*** Opening of Supplied data ***
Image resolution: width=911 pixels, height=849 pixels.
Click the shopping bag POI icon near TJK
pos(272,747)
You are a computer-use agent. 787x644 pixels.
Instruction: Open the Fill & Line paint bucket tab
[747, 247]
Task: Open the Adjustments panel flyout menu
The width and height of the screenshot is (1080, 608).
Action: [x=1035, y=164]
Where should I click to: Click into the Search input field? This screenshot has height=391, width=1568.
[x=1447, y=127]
*** Close of Supplied data ***
*** Opening of Supplied data ***
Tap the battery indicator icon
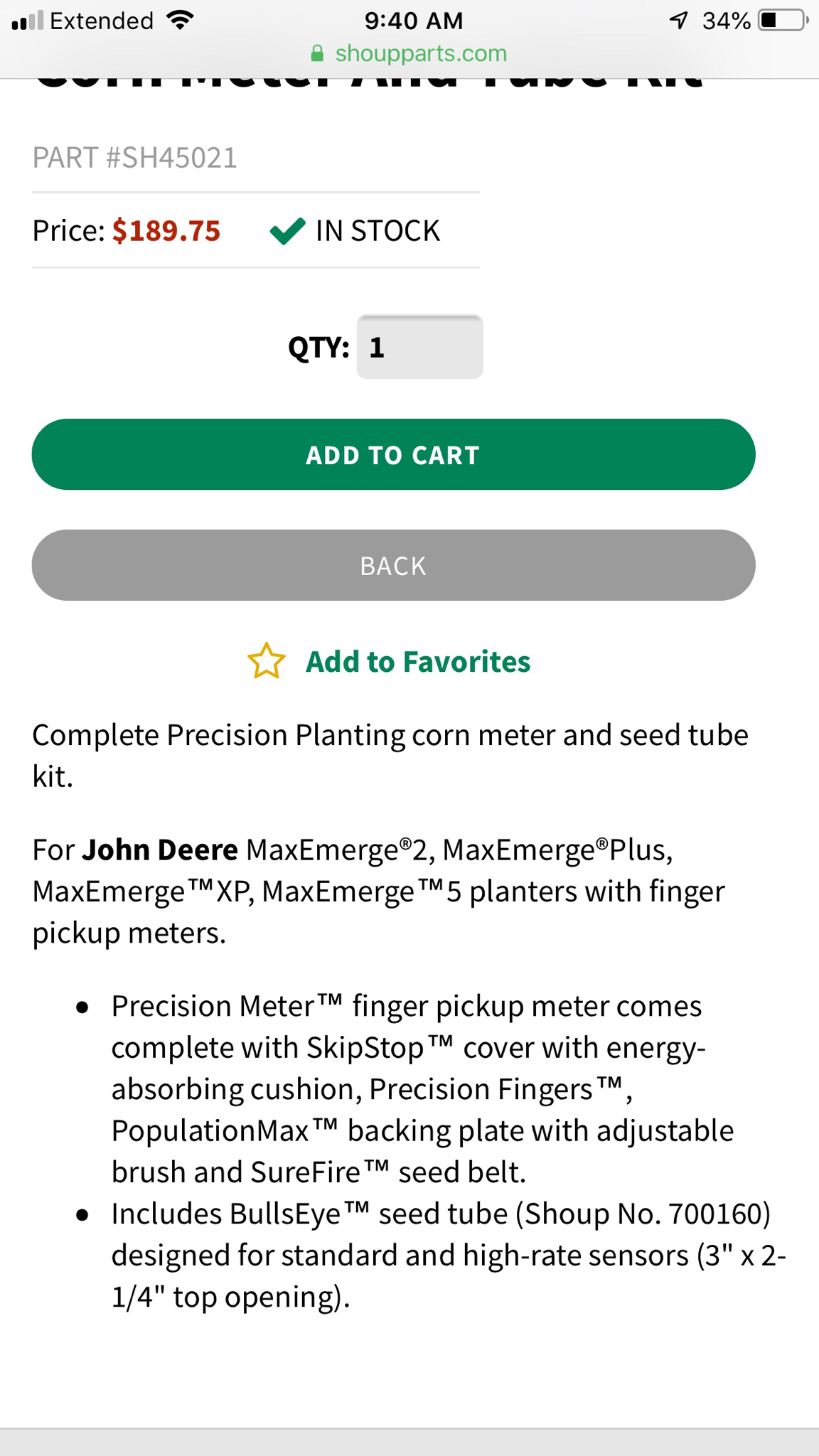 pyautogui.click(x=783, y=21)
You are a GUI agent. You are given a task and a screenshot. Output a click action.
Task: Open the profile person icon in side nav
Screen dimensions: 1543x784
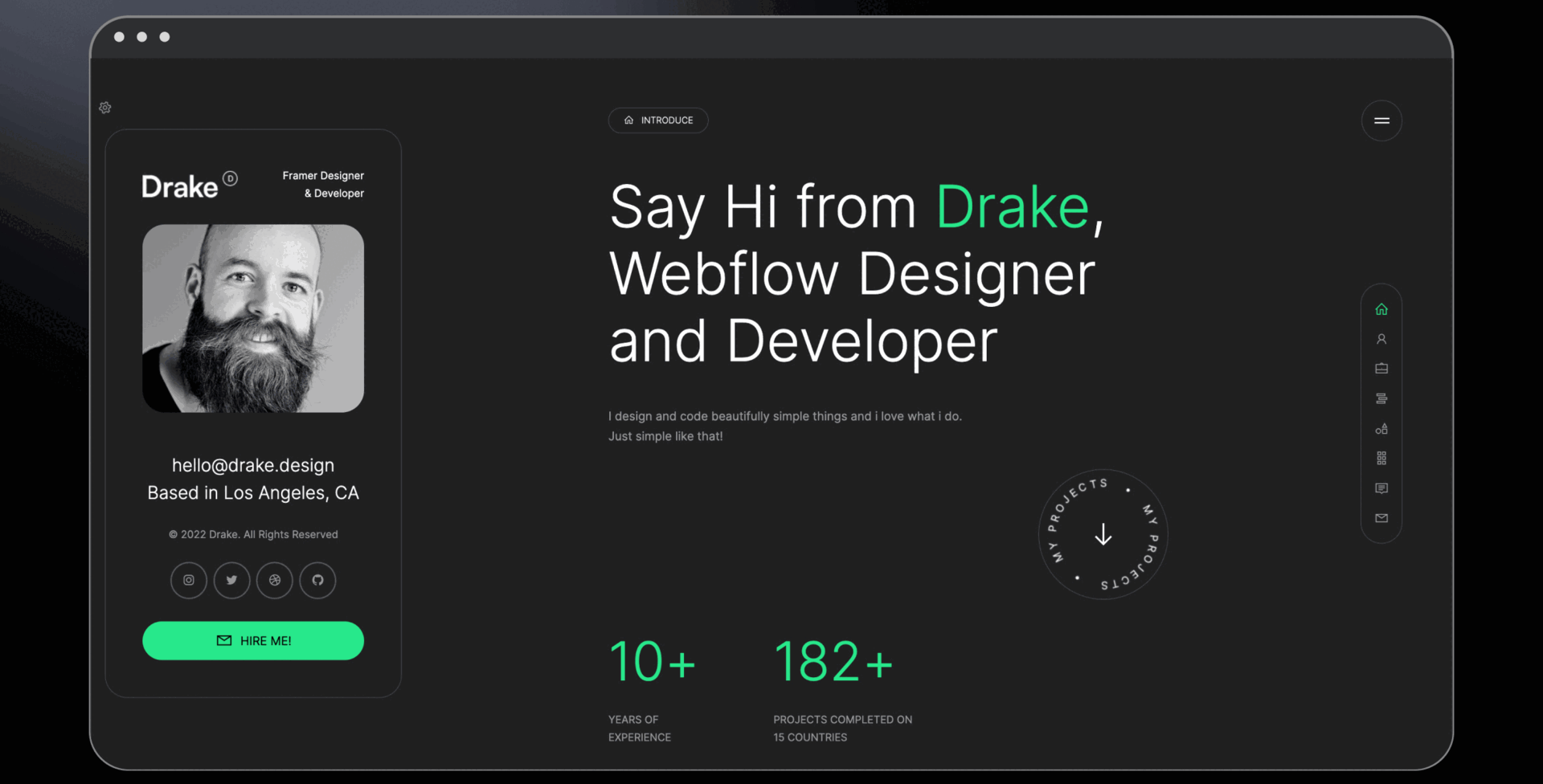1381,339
*** Close of Supplied data ***
### Your instructions
Search the listing above for the string "pixels". Copy every line that contains it.

### Exercise response
Image resolution: width=911 pixels, height=849 pixels.
You are a computer-use agent. 787x644 pixels.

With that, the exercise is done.